Before the Orlando behemoth that is Disneyworld, there was the original. First opened in 1955, this was the original home of Mickey and Minnie, and was built under the direct supervision of Walt. So visit the first "happiest place on earth" in Anaheim.
Why wouldn't you want to visit (repeatedly) this amazing landmark, considered to be one of the major construction achievements of the 20th century? After you "ooh" and "aah," enjoy the national parks on either end of the span, where you can learn the history of the bridge, walk your pooch and take in different views of the bridge.
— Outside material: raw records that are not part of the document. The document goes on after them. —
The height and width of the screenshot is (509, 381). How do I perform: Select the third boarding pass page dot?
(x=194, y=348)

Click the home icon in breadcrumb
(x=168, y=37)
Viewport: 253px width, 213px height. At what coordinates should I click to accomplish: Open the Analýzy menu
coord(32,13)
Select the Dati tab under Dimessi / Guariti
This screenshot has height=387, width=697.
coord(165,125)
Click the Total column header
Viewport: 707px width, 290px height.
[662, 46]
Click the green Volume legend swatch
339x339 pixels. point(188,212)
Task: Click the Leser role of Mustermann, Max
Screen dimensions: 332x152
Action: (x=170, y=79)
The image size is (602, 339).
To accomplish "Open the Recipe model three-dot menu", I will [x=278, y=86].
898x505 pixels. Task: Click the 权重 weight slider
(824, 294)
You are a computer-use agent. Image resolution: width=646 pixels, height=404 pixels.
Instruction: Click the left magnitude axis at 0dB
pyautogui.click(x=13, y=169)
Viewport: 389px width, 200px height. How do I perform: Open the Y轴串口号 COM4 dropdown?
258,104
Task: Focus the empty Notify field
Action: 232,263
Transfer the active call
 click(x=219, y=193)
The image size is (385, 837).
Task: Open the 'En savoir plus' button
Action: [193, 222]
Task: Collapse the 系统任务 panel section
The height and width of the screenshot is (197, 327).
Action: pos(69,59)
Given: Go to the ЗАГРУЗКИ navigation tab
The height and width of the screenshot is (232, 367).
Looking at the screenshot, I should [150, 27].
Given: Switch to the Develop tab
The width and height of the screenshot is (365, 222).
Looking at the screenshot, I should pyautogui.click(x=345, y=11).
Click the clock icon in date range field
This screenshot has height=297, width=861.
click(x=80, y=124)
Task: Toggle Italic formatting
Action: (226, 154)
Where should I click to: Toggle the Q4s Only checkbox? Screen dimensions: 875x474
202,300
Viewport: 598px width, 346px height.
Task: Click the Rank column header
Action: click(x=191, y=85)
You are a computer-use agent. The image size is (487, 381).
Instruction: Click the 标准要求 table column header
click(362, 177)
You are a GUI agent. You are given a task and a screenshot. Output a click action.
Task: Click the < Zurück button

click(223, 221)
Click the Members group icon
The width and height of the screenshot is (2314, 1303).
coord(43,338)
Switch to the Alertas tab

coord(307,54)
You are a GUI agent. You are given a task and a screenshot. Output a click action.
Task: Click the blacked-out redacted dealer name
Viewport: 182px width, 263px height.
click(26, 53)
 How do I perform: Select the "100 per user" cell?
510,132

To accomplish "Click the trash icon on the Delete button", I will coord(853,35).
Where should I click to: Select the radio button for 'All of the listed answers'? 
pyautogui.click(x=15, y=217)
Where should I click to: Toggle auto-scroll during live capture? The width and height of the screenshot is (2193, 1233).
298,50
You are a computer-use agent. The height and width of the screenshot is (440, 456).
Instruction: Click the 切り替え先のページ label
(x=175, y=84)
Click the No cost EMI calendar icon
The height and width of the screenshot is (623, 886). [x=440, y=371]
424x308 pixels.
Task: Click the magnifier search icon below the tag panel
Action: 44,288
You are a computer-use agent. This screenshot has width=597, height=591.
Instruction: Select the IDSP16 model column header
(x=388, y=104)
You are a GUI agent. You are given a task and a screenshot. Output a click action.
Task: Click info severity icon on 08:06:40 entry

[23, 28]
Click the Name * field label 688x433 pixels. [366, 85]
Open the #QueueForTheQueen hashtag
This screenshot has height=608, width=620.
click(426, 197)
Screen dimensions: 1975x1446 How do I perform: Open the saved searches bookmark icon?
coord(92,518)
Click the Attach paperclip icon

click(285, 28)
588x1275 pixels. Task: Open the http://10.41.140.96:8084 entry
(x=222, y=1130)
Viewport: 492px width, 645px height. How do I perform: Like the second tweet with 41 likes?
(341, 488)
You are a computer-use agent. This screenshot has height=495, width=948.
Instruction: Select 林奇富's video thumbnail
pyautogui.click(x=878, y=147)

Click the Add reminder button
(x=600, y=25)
The RMS Queen Mary, which sailed from 1936 to 1967, is now a floating hotel in Long Beach that offers a unique luxury dining and stay-over experience. The secret sauce? It's considered one of the most haunted locations on the planet. So see if you last the night.
The Winchester Mystery House in San Jose was built by the widow of the man who invented the famous gun. She was so freaked out over the prospect of those murdered by the weapon haunting her, that she spent decades adding crazy passageways and dead-ends to her mansion in the hopes that it would confuse them. And you thought you got lost on the way to the bathroom at night.
The Napa Valley is home to 525 different wineries. It can all be a little overwhelming, so the Wine Train makes things easier. Beautifully restored, museum-quality Pullman cars take you through 25 miles of wine country, throwing in some amazing fine dining, to boot.
Specifically, the Cabazon Dinosaurs. They're the cheesy, prefab versions you've seen in movies like Pee Wee's Big Adventure or in various music videos. An estimated 12 million folks drive past this roadside attraction each year on their way to Palm Springs. Certainly worth a stop for a photo op – and some of 'em, you can climb up into.
They're irretrievably associated with the City by the Bay – and one of the most fun ways to see San Francisco. Ride any of the three routes, then stop off at the Cable Car Museum on Nob Hill to learn more about these moving historical landmarks.
These beautiful (and important) insects overwinter up and down the California coast, sleeping in the trees. When the sun warms them, huge swarms take flight. It's an amazing sight. While there are several places to witness this beautiful show, the Pacific Grove Monarch Sanctuary (aka Butterfly Town) is among the best.
This massive estate in San Simeon owned by newspaper magnate Randolph Hearst was the inspiration for the Xanadu of Citizen Kane. The mansion features 56 bedrooms and 61 bathrooms. The grounds encompass the world's largest private zoo that includes zebras and other exotic creatures.
Spend some time browsing this fantastic collection of European and American art. When you're done, enjoy the grounds of the Getty Centre, where you can take in beautiful sculpture, lush gardens and views of downtown Los Angeles.
One of the most notorious maximum-security prisons in the country now makes for one heck of a tourist spot. You can visit the former cells of famous prisoners like Al Capone and Whitey Bulger, and get a sense of the desperation that made almost 40 prisoners attempt an impossible escape into the icy waters of San Francisco Bay.
It's one of the most recognizable planetariums anywhere, the exterior featured in movies and TV shows. Since its opening in 1935, it offers not just great programs on astronomy, the grounds provide spectacular views of downtown L.A. and the Pacific Ocean.